51 In relation to the question of materiality in the context of legal unreasonableness, see BDJ18 v Minister for Immigration, Citizenship, Migrant Services and Multicultural Affairs [2021] FCA 1074 at [44]-[45] (Thawley J).
52 Whether it is legally unreasonable for a decision maker to not exercise a discretion is to be considered in the context of the relevant statutory scheme.

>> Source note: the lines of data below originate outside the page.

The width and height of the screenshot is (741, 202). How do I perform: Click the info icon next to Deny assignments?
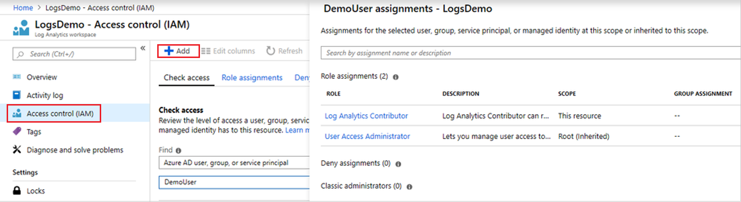pyautogui.click(x=398, y=164)
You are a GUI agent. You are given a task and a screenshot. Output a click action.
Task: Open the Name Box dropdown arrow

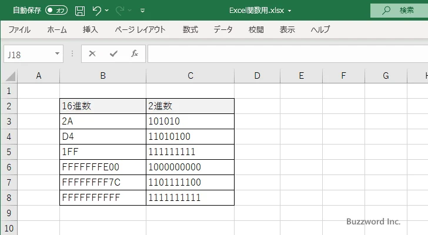point(57,53)
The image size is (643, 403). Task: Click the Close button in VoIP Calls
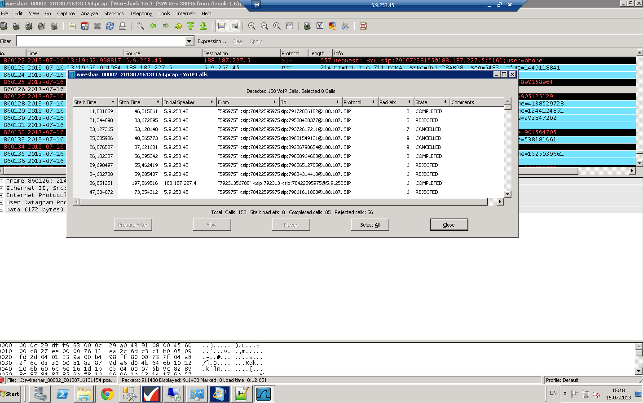point(449,225)
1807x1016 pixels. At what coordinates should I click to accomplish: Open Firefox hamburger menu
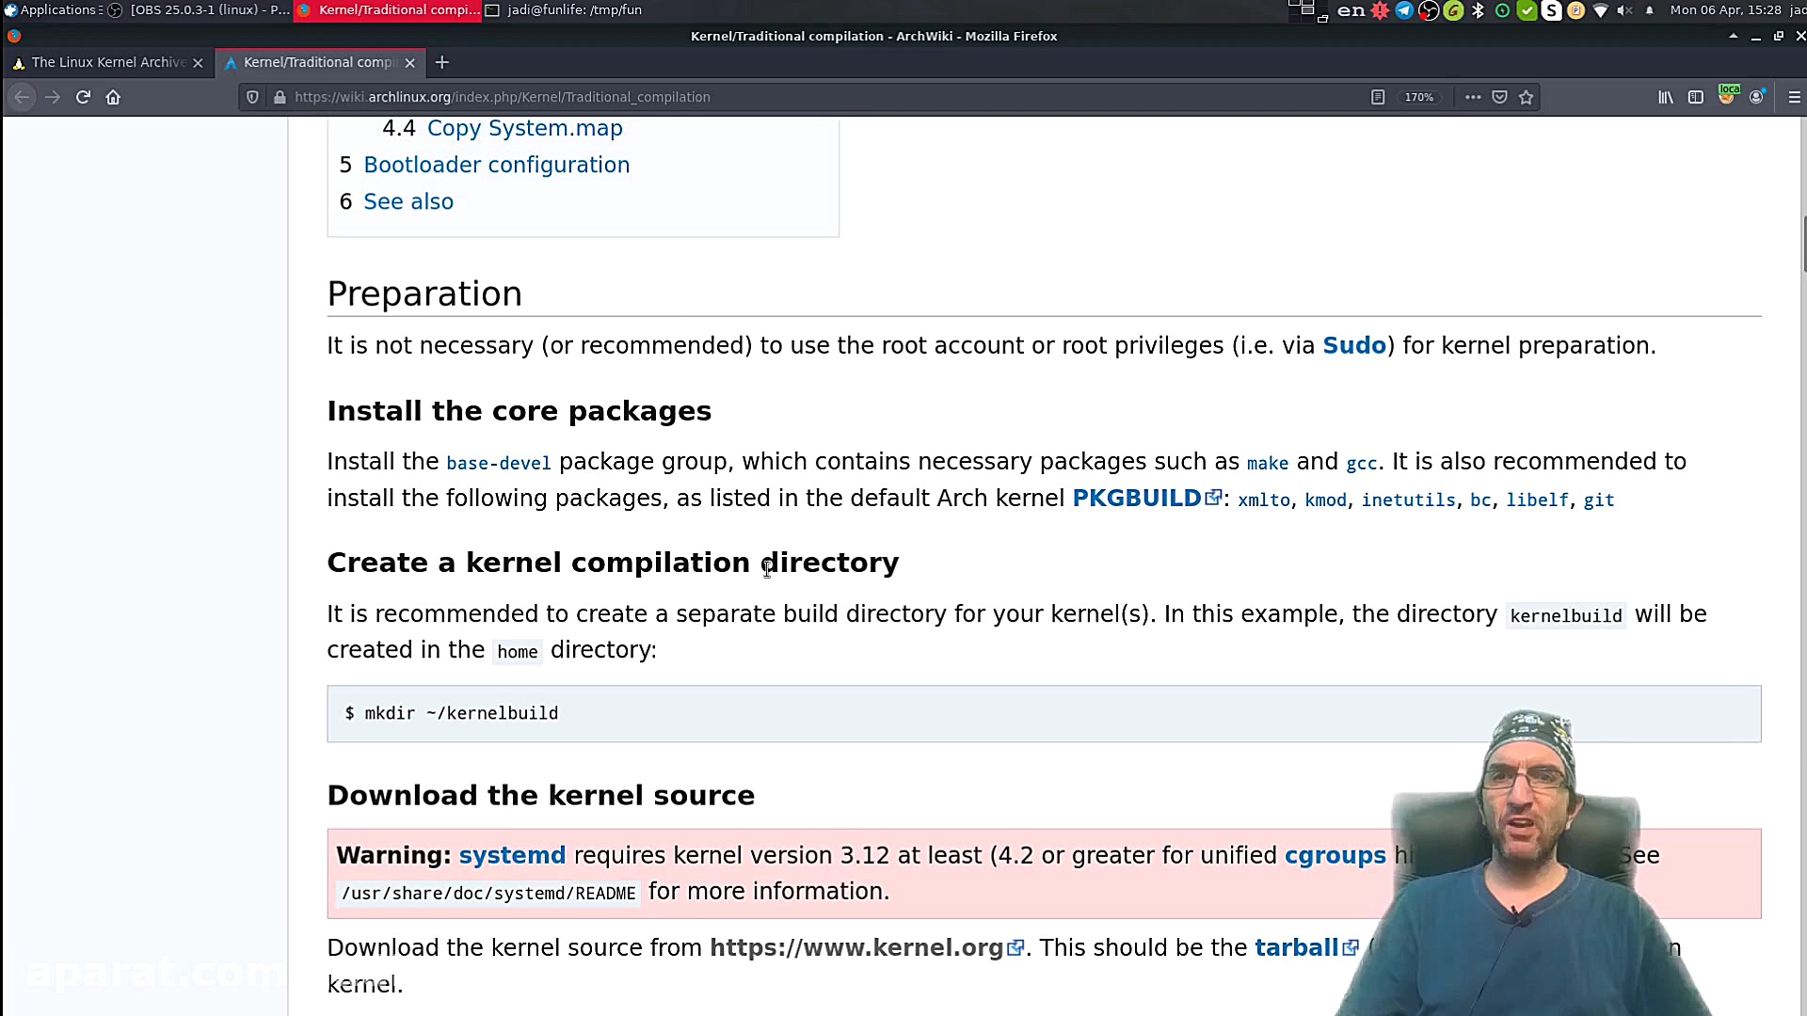(x=1794, y=97)
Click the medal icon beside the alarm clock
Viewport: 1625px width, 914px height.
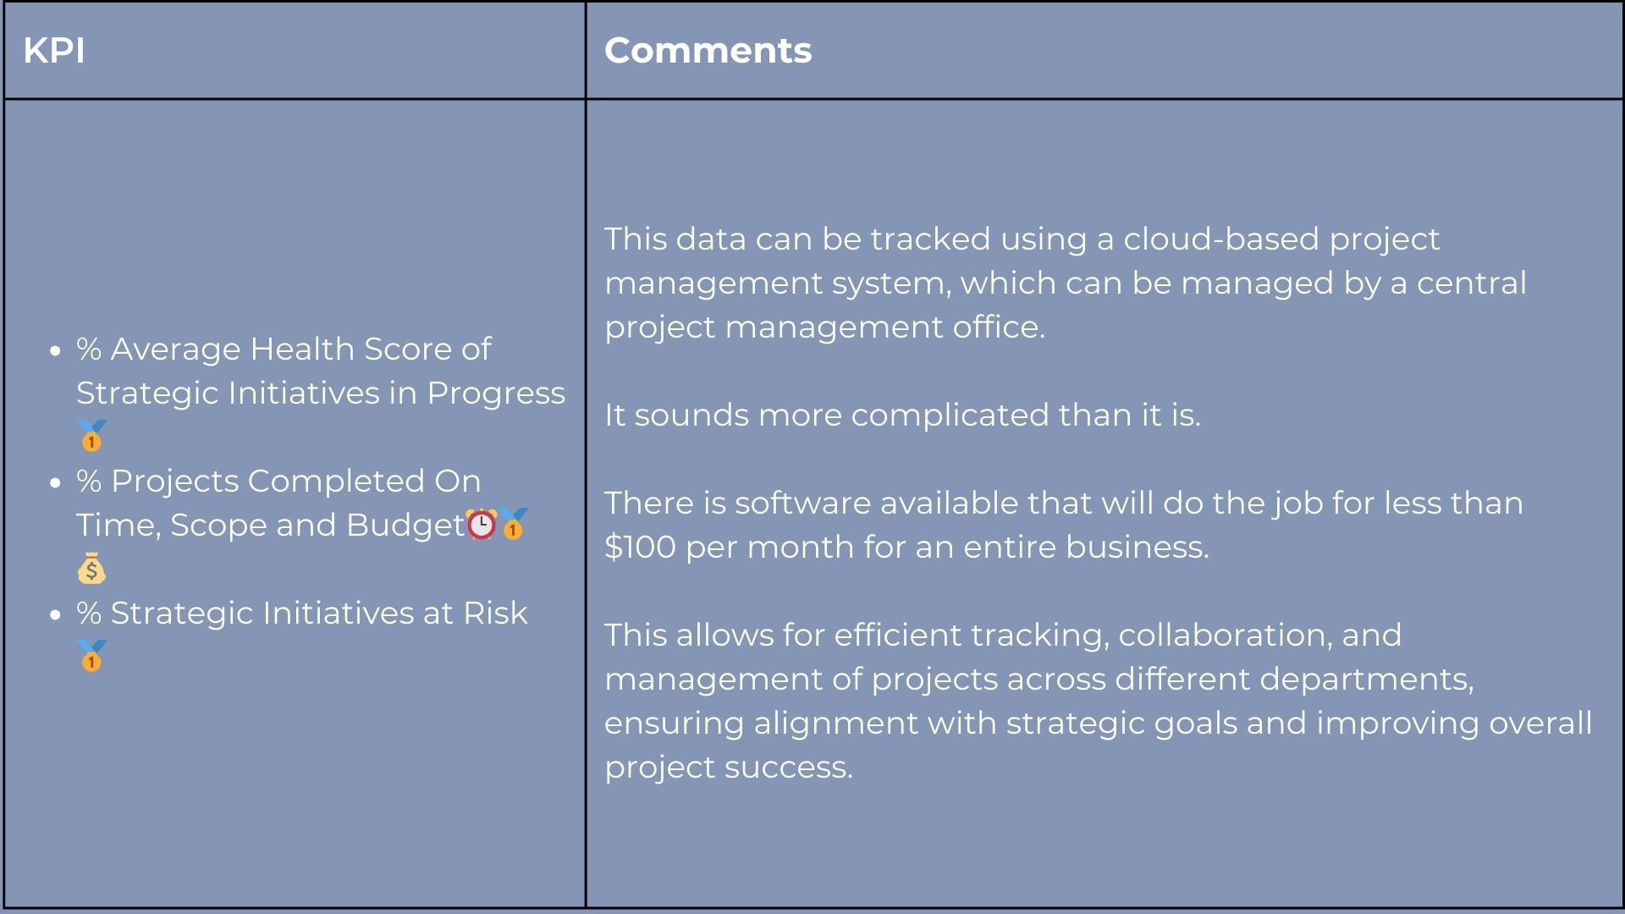513,525
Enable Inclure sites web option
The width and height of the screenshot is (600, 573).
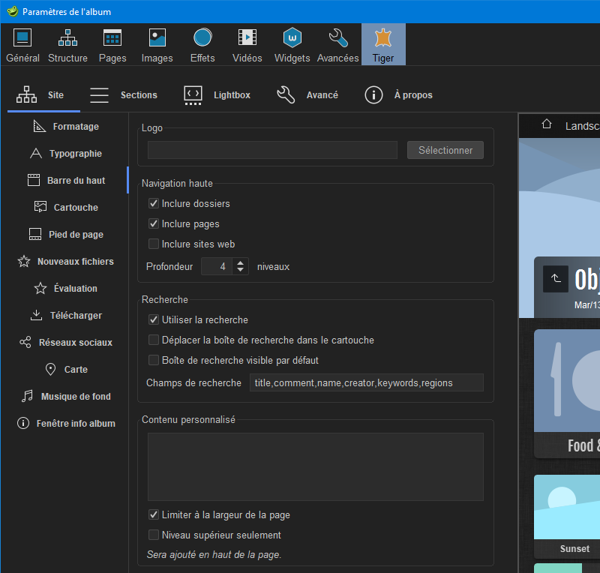point(154,245)
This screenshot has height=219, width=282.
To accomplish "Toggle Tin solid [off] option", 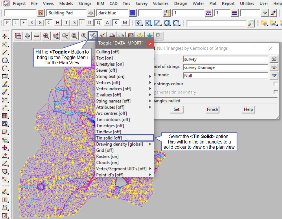I will pyautogui.click(x=109, y=138).

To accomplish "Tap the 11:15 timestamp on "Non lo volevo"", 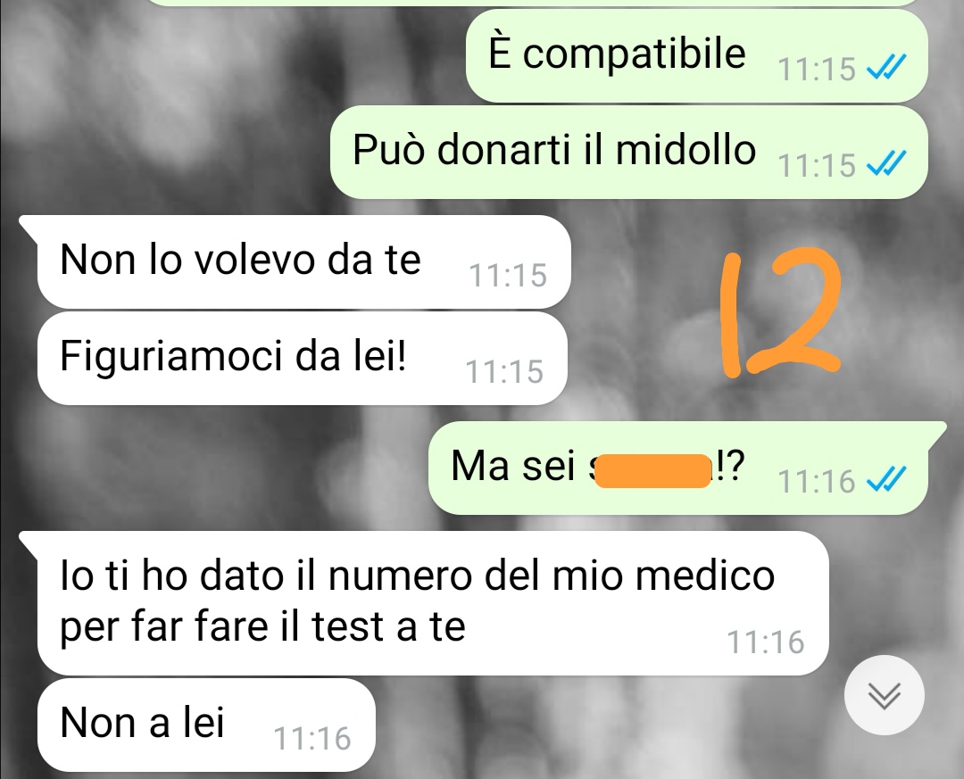I will point(508,275).
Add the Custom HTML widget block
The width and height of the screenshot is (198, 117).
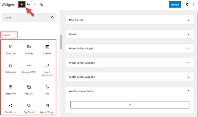coord(29,68)
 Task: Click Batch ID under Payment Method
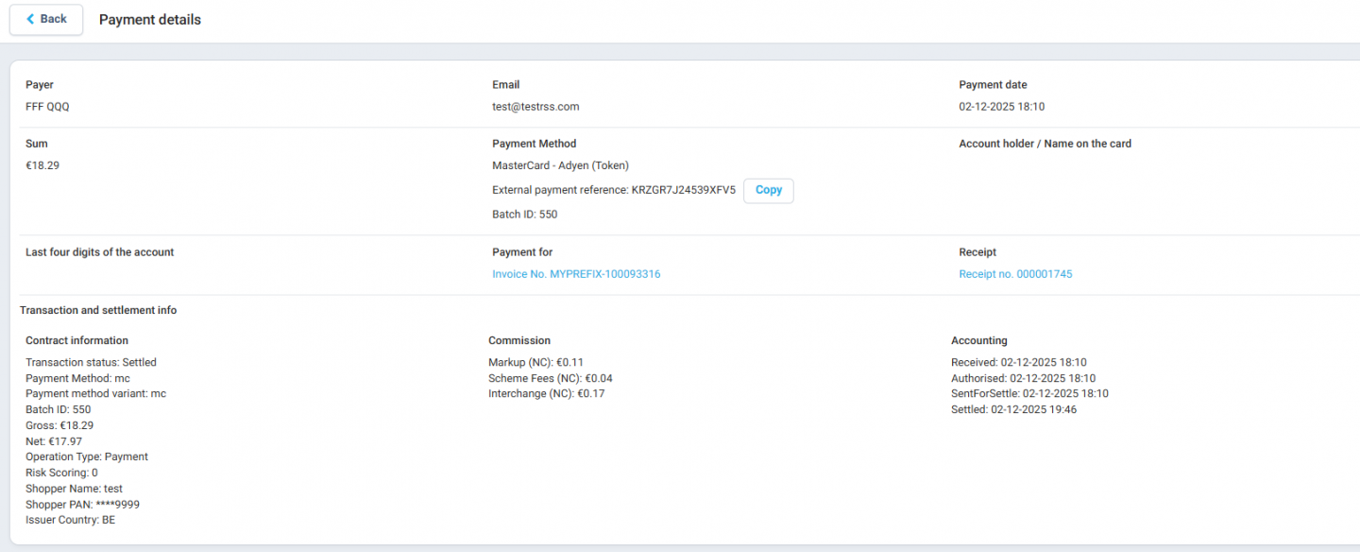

That is conveniently addressed by Mortimer J in Kaur at [80]:
The Tribunal's statutory task, as revealed by a consideration of the Act as a whole and Parts 5 and 6 in particular, is to arrive at the correct or preferable decision in the case before it according to the material before it: Li 249 CLR 332; [2013] HCA 18 at [10] per French CJ, referring to Bushell v Repatriation Commission (1992) 175 CLR 408 at 425 per Brennan J. The fact that it is a tribunal dealing with particular subject matter does not alter the nature of its task, which remains the same as those tribunals on which fundamental aspects of its scheme was modelled, such as the Administrative Appeals Tribunal. The range of powers, discretions and obligations reposed in the Tribunal by Div 5 of Part 5 of the Act, and the way in which the statute conditions them, might on a first reading suggest that the Tribunal has a limited amount of decisional freedom as to how it conducts its review once it has embarked upon it. That would be an incorrect impression. Division 5 is an exhaustive statement of the rules of natural justice only insofar as the "matters" with which it deals: see Saeed v Minister for Immigration and Citizenship (2010) 241 CLR 252; [2010] HCA 23 at [37]-[39] per French CJ, Gummow, Hayne, Crennan and Kiefel JJ; Li 249 CLR 332; [2013] HCA 18 at [18] per French CJ. Outside those matters, common law procedural fairness principles apply. Those principles, read with facultative provisions such as ss 353 and 357A(3) and general powers in (for example) s 363, combine to confer on the Tribunal the necessary degrees of flexibility to ensure it can fully perform its statutory task. For example, its power of adjournment (s 363(1)(b)), the power to take evidence by telephone (s 366), the power to require the Secretary to make further investigations (s 363(1)(d)) and the power to seek information (s 359) are all illustrations of the flexibility given by the statutory scheme to the Tribunal to enable it to perform its task.
53 Of particular relevance in the present case is the relationship between the power to adjourn in s 363(1)(b) and the power in s 360(1). In Li the majority observed that the purpose of s 360(1) is to provide an applicant for review the opportunity to present evidence and arguments "relating to the issues arising in relation to the decision under review": at [60], [83].